Your answer must be an exact repeat of the lines from the one containing "Click the browser home icon" through the last line of the records, both included, with no pictures.

..........

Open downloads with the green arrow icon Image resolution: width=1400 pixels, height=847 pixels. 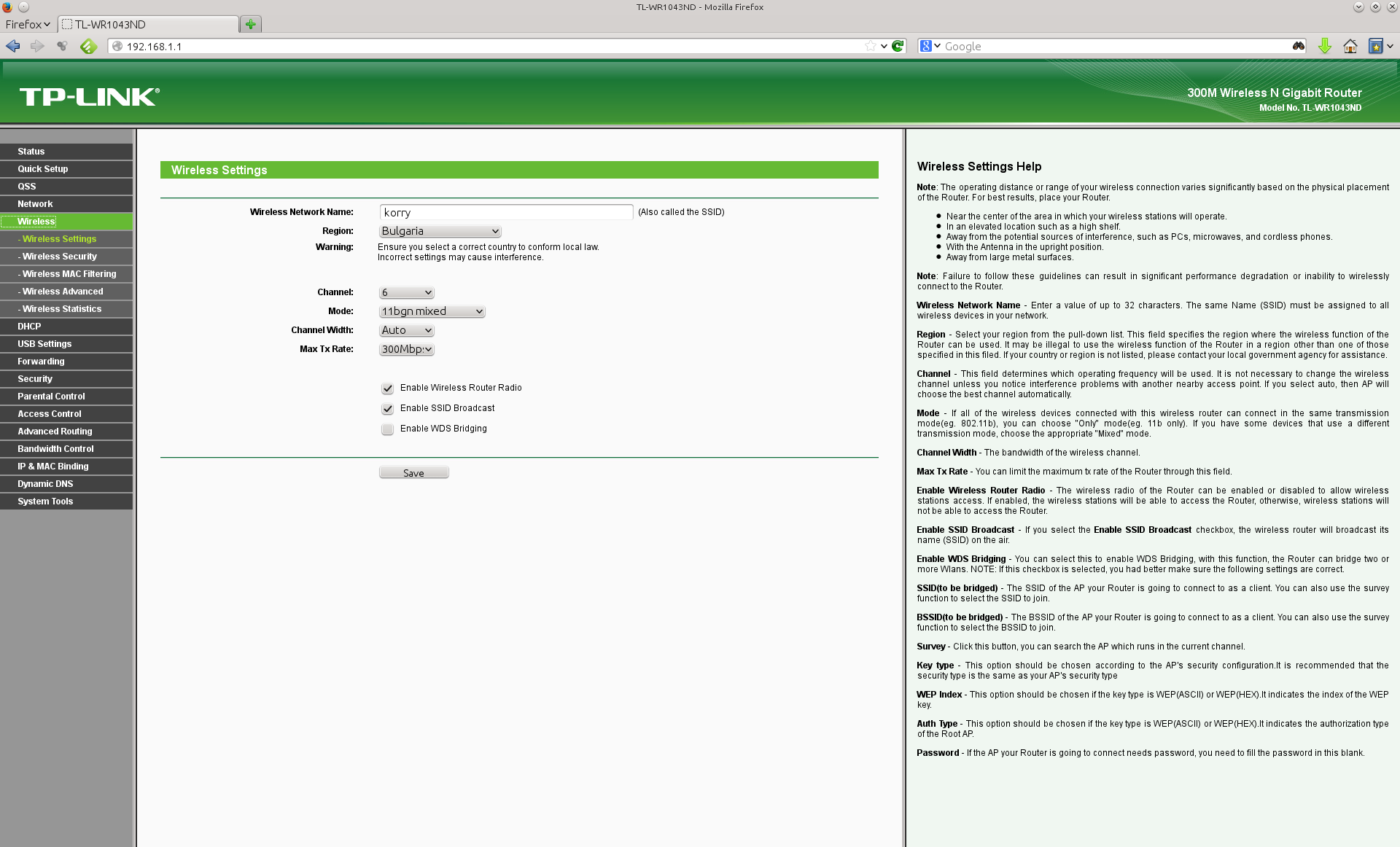tap(1324, 46)
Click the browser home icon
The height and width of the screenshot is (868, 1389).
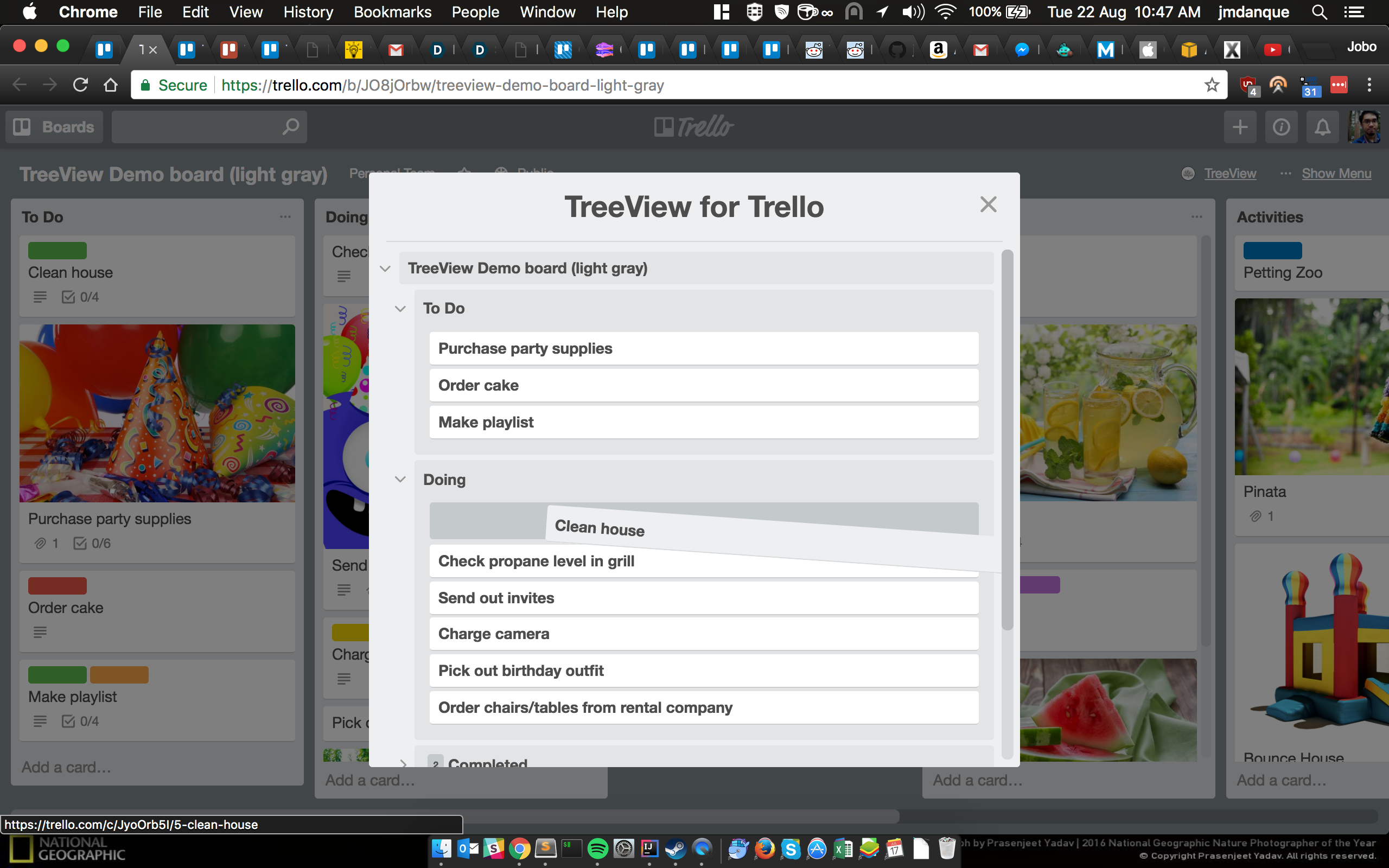pos(110,85)
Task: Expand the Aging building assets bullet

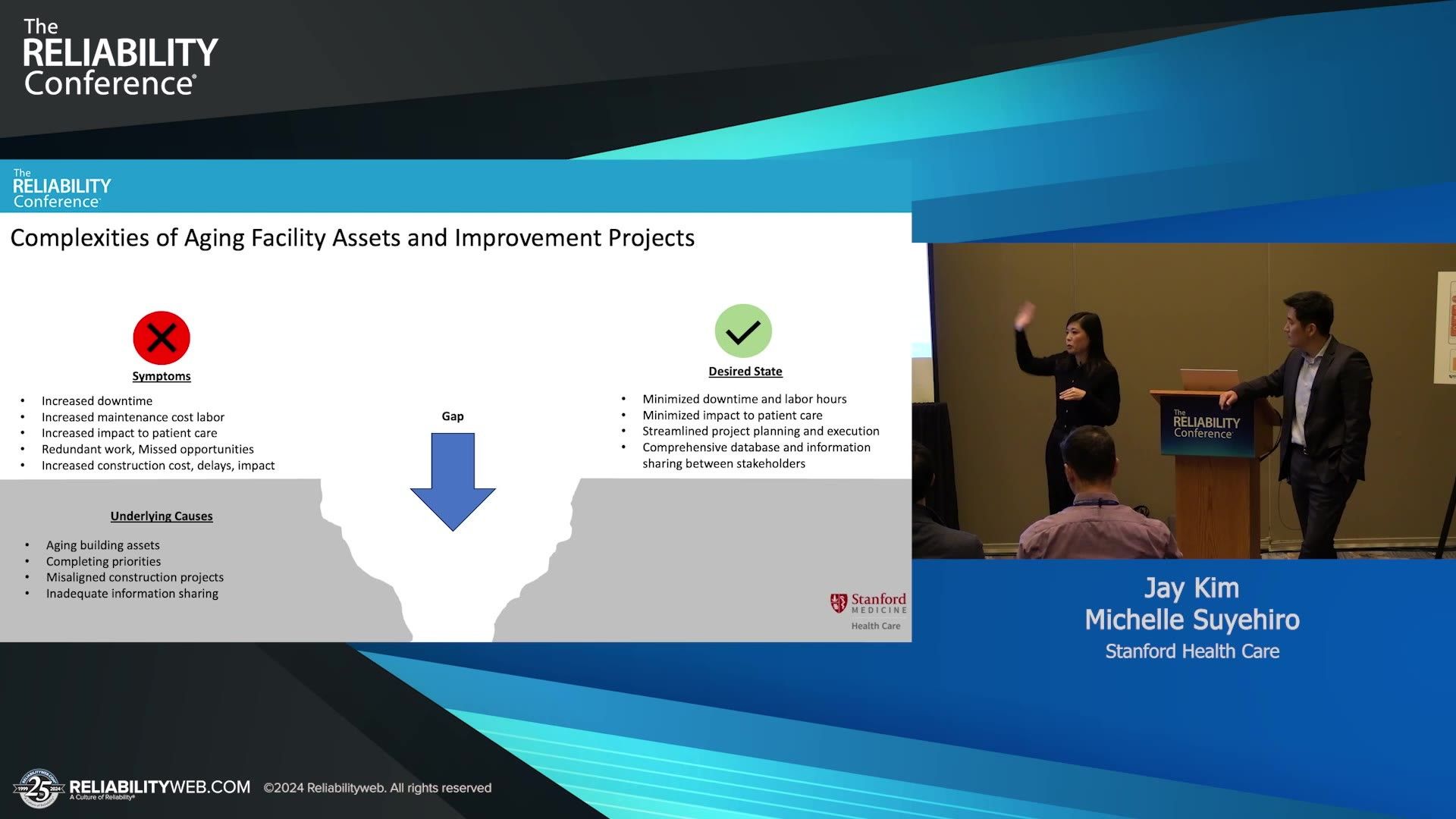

..........

Your response:
Click the browser home icon
The height and width of the screenshot is (868, 1389).
pos(110,85)
Task: Expand the Aging building assets bullet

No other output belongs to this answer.